┌──

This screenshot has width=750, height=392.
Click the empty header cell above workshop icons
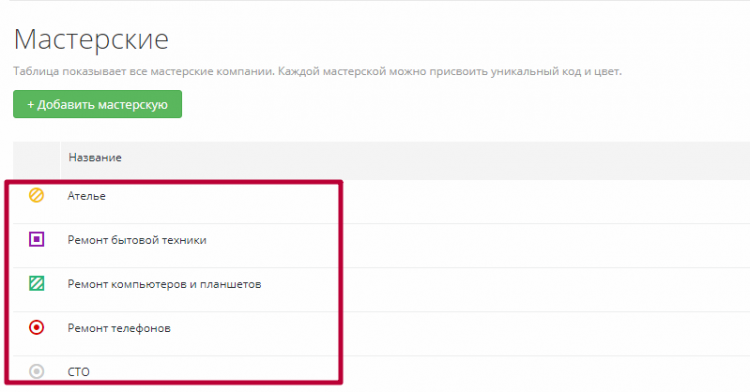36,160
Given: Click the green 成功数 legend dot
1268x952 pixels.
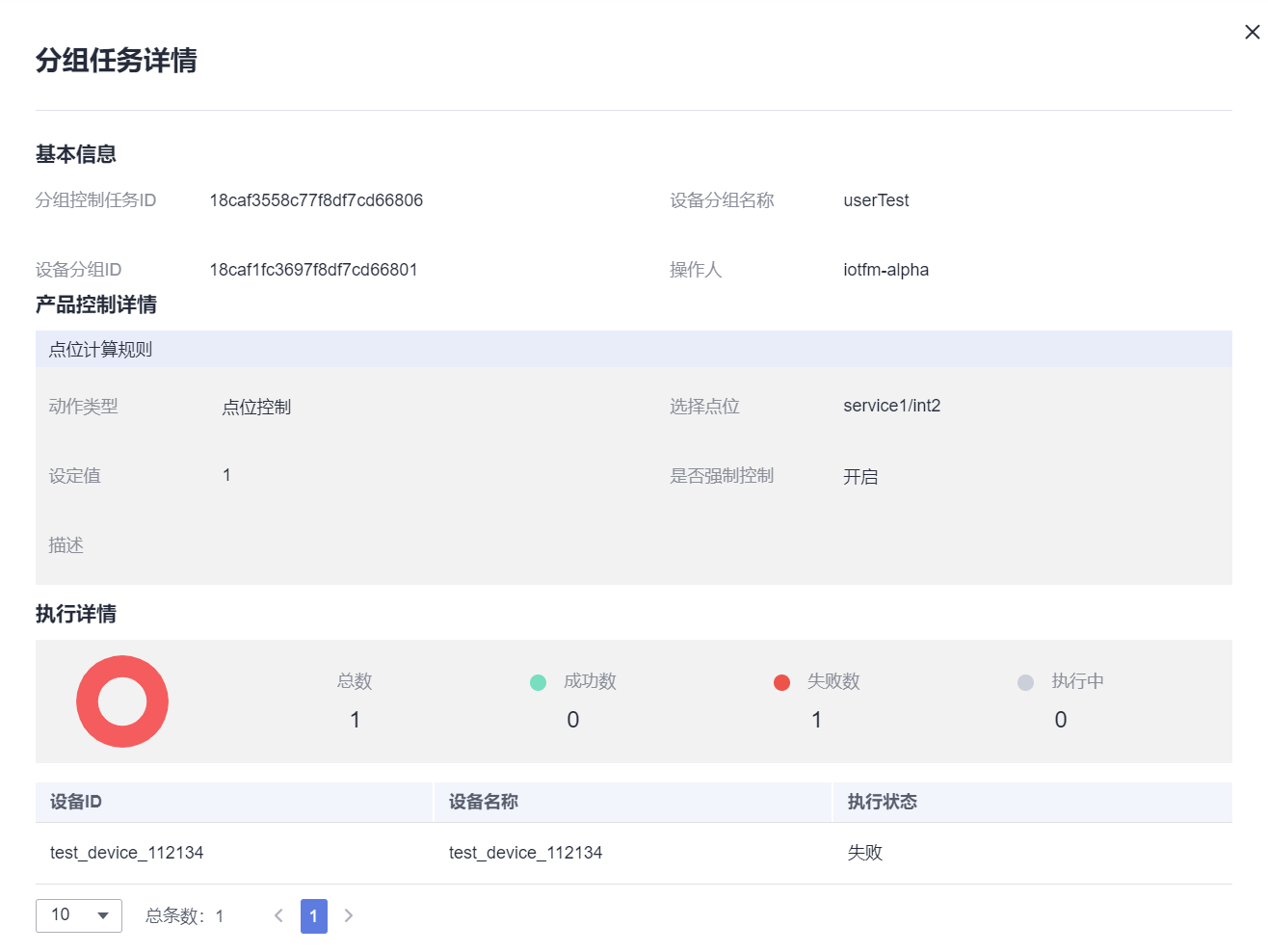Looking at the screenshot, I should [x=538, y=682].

└──
┌──

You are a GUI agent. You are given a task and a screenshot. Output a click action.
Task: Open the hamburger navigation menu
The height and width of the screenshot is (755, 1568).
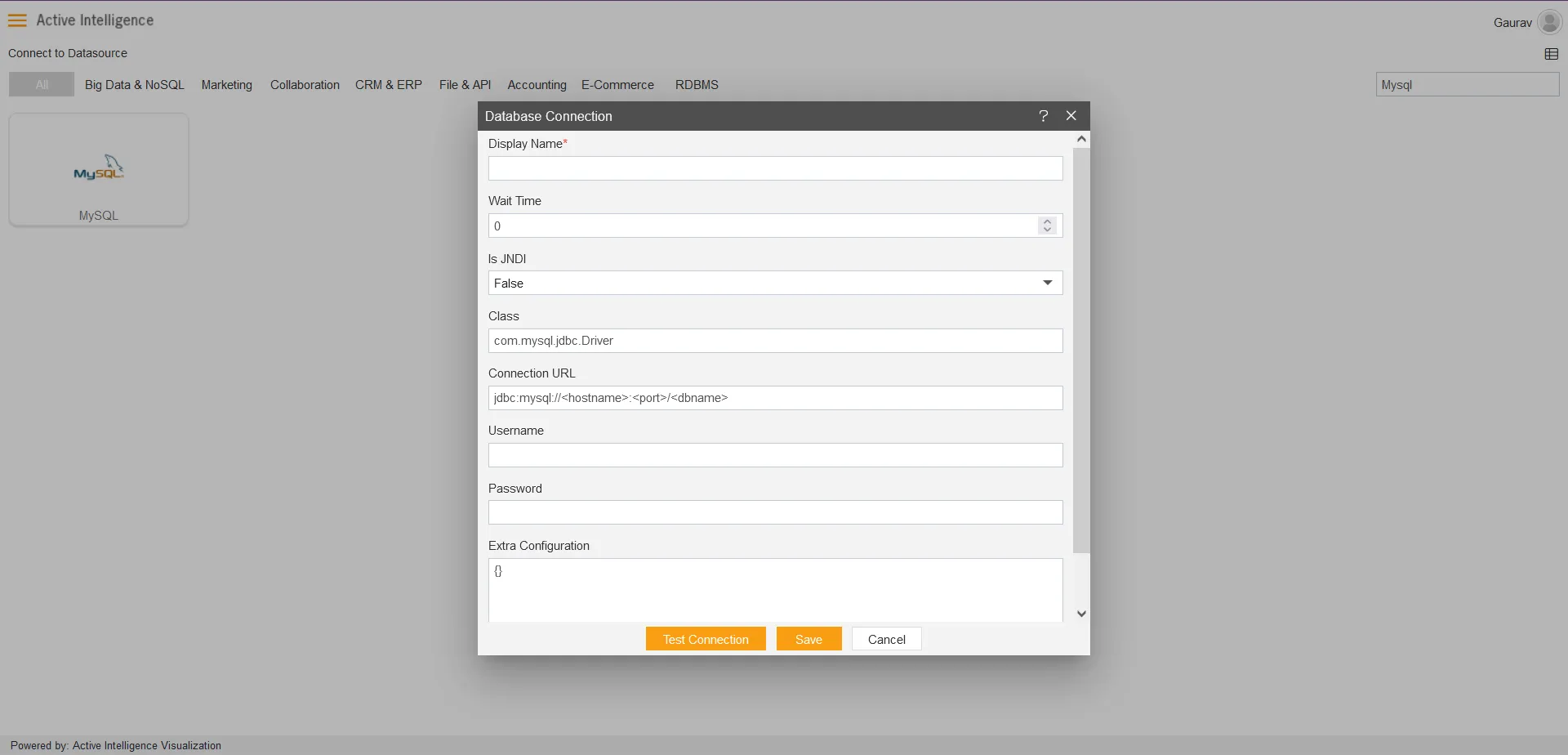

└──

The problem: From the records above, work out how many lines contain the string "width". Give only the number.

Result for this task: 2